All severe faults in a grid must be disconnected, but in a way that only the necessary parts are switched off. Selectivity in the grid is important, but still difficult to achieve due to the behavior of intermittent and transient earth faults. However, smart grid data analytics from Dlaboratory Sweden AB (publ) detects and identifies even the smallest earth faults.
To be able to disconnect a power line if a fault occurs is an important aspect of operating a distribution grid. A grid fault clearing system consists of several tools and components, used to detect faults. The major components are protection relays, measuring what is happening and signaling when a fault occurs, and high voltage circuit breakers that are activated by the signal from the protection relay, disconnecting the line where the fault has occurred.
All severe faults must be disconnected, but to keep the number of customers with outage to a minimum, the disconnection should afflict only the necessary parts of the grid. In addition, the faults must still be cleared even if one component of the fault detection chain is malfunctioning.

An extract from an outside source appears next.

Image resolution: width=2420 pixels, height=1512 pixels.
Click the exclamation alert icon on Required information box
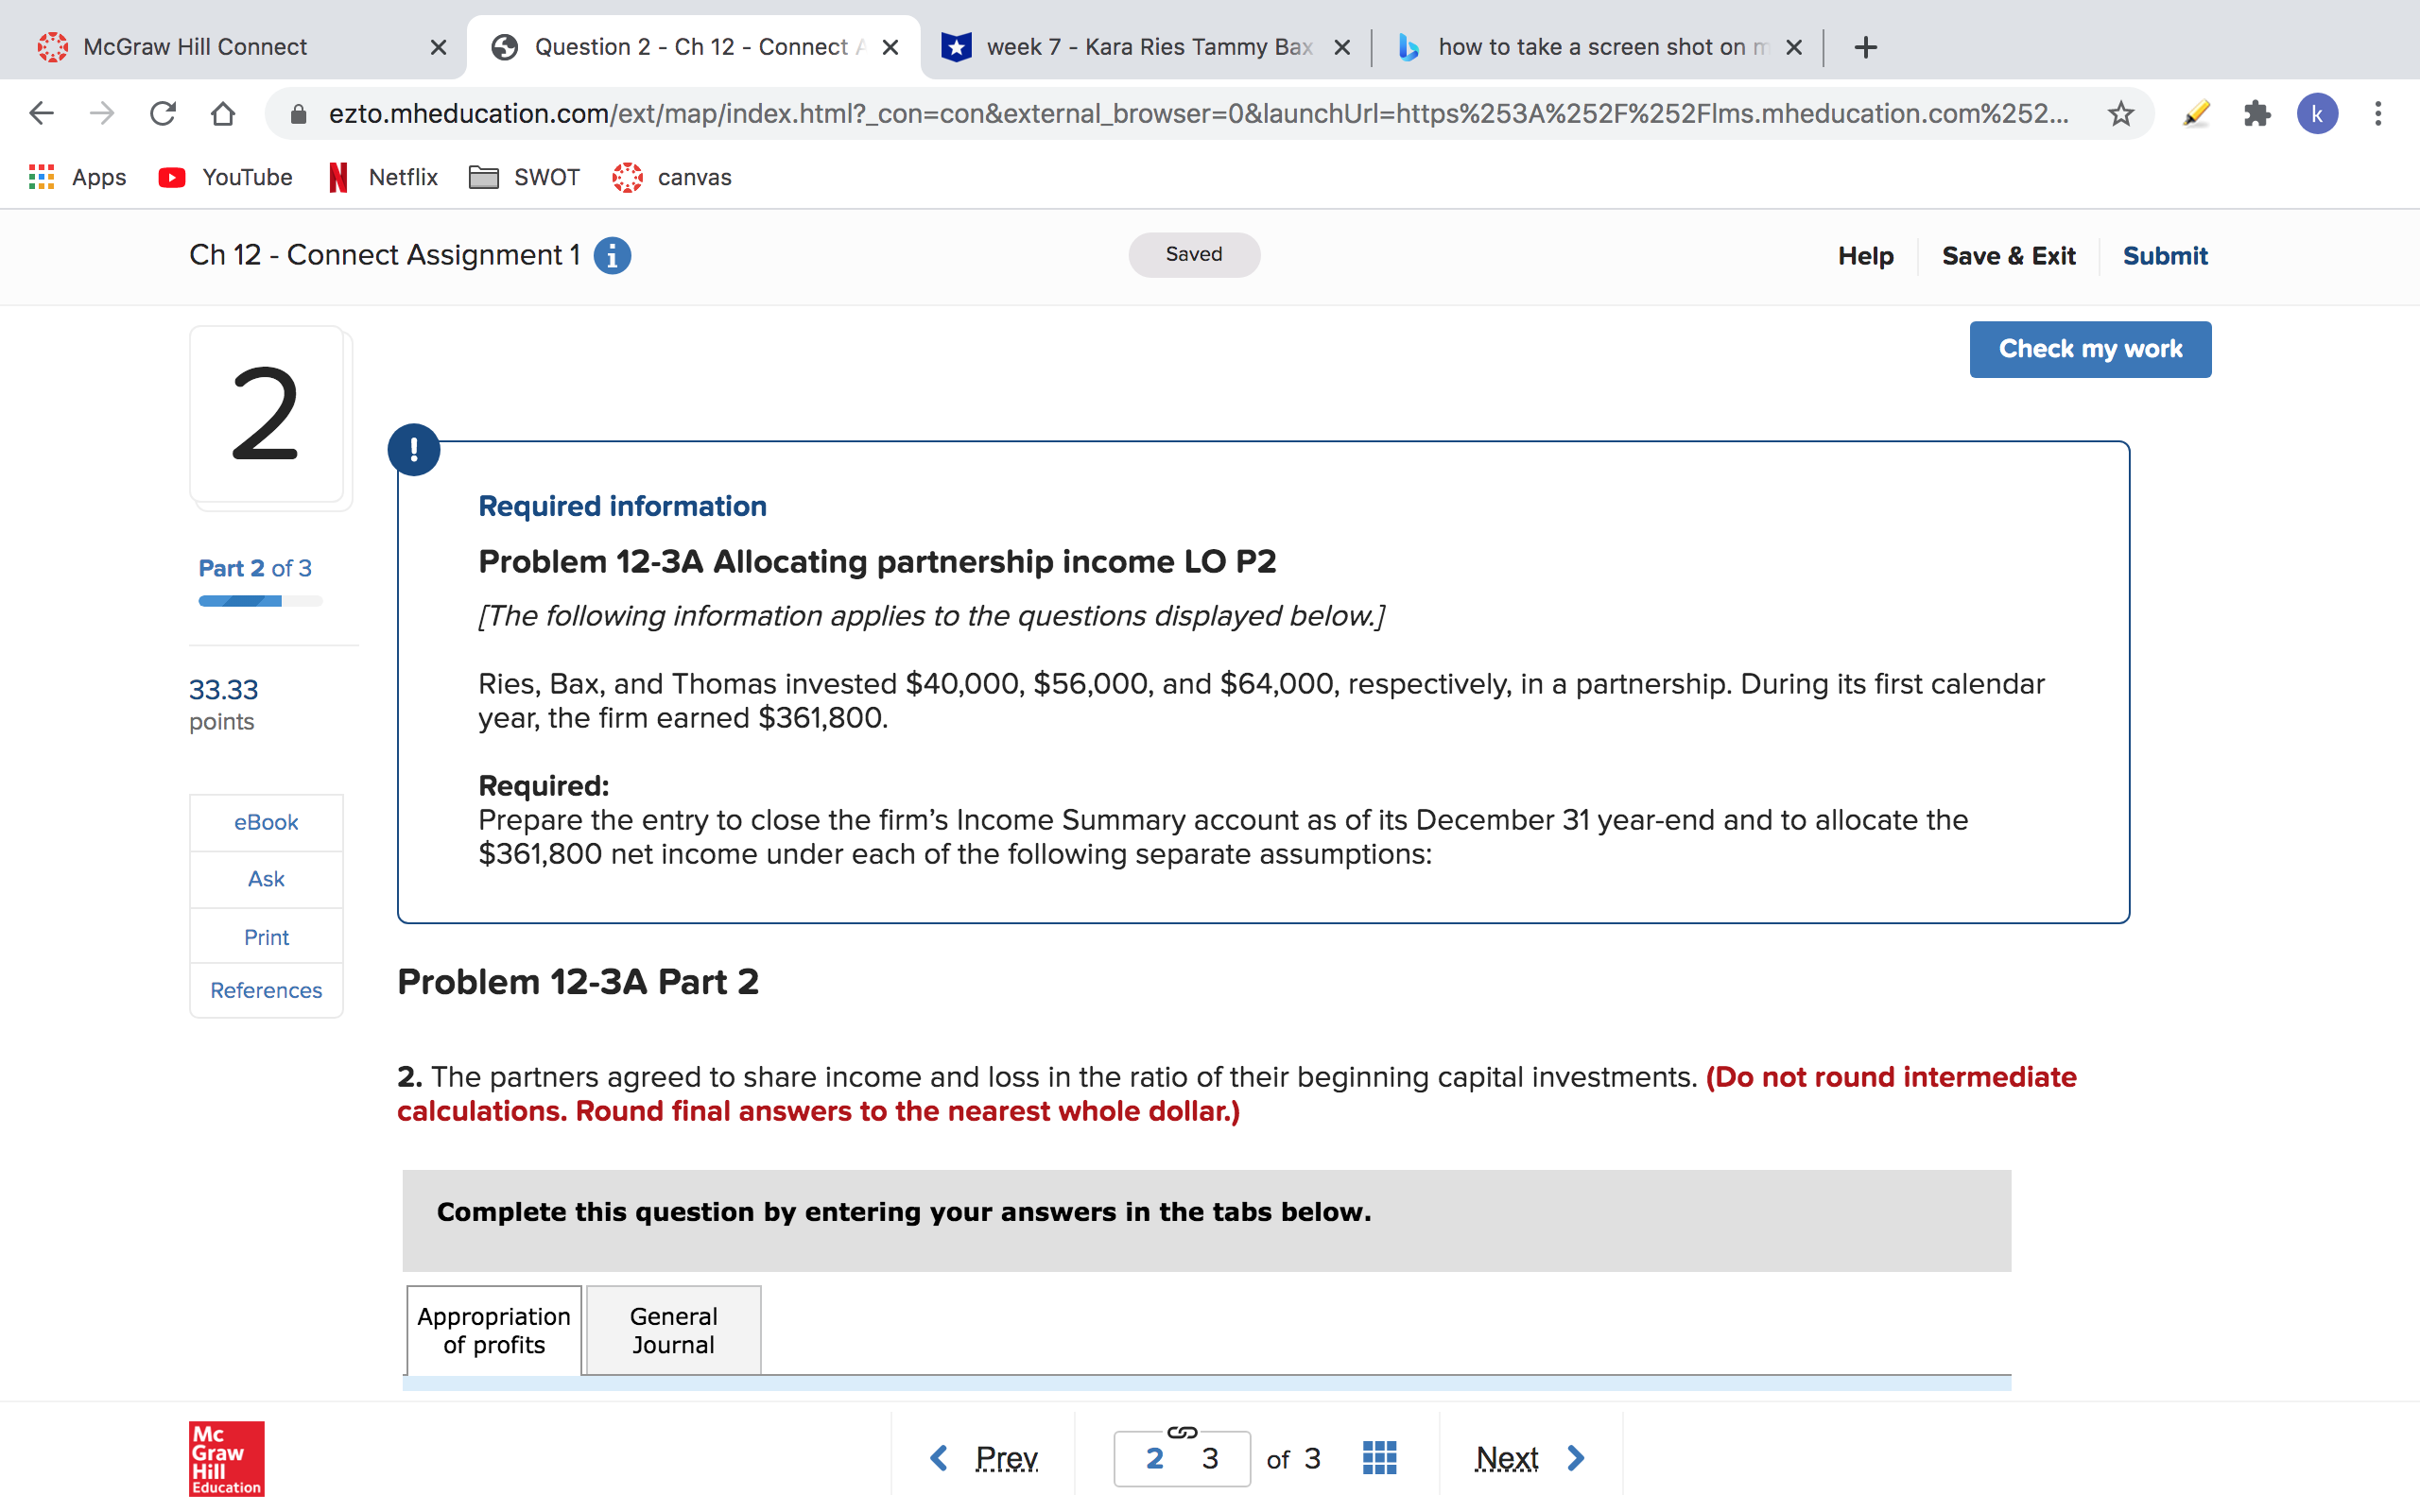[414, 448]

So, more than one option to detect and clear the same fault is needed. And the different options must be coordinated so that only the necessary parts are disconnected. This is called selectivity. Selectivity can be achieved by letting more than one protection relay be able to detect the same fault but setting them up so that the relay closest to the fault will react and disconnect the line faster than the other one.
Intermittent and transient earth faults make selectivity harder to achieve, due to the behavior of these kinds of faults. The protection relays can fairly simply detect a transient fault somewhere in the grid. But to identify which line is affected can be a challenge even for the most modern protection relays with dedicated transient and intermittent detection functions. The reason for this is that these faults behave in different ways depending on the grid’s properties (long or short lines, the amount of underground cable compared to overhead line etc.).
It is therefore not unusual that the protection relay that is set to monitor a specific feeder is unable to decide on clearing a fault or makes an erroneous decision and disconnects a healthy feeder. If no decision is made, the backup protection relay will clear all feeders at once – resulting in an unnecessarily high number of customers with outages, as well as an operator with no clue as to which one of the feeders is faulty. The troubleshooting and reconnection work will be more difficult and take more time.
The patented algorithm from dLab for detecting intermittent and transient earth faults, and also being able to identify which feeder is affected, has been developed and tested using recordings of real earth faults from many different distribution networks. Simulations would not work, due to the faults’ varying behavior. With real data as a base, the result is a near 100% detection of the faulty feeder even in the most complex earth fault conditions.
The algorithm is used not only in dAnalyzer but also in dProtection, the centralized protection relay function that runs on the same hardware platform dBox, as utilized for the data acquisition for dAnalyzer. Whether the primary need is a top class earth fault detection or equipping the substation with parallel protection and breaker failure protection on all feeders, dProtection is a wise choice.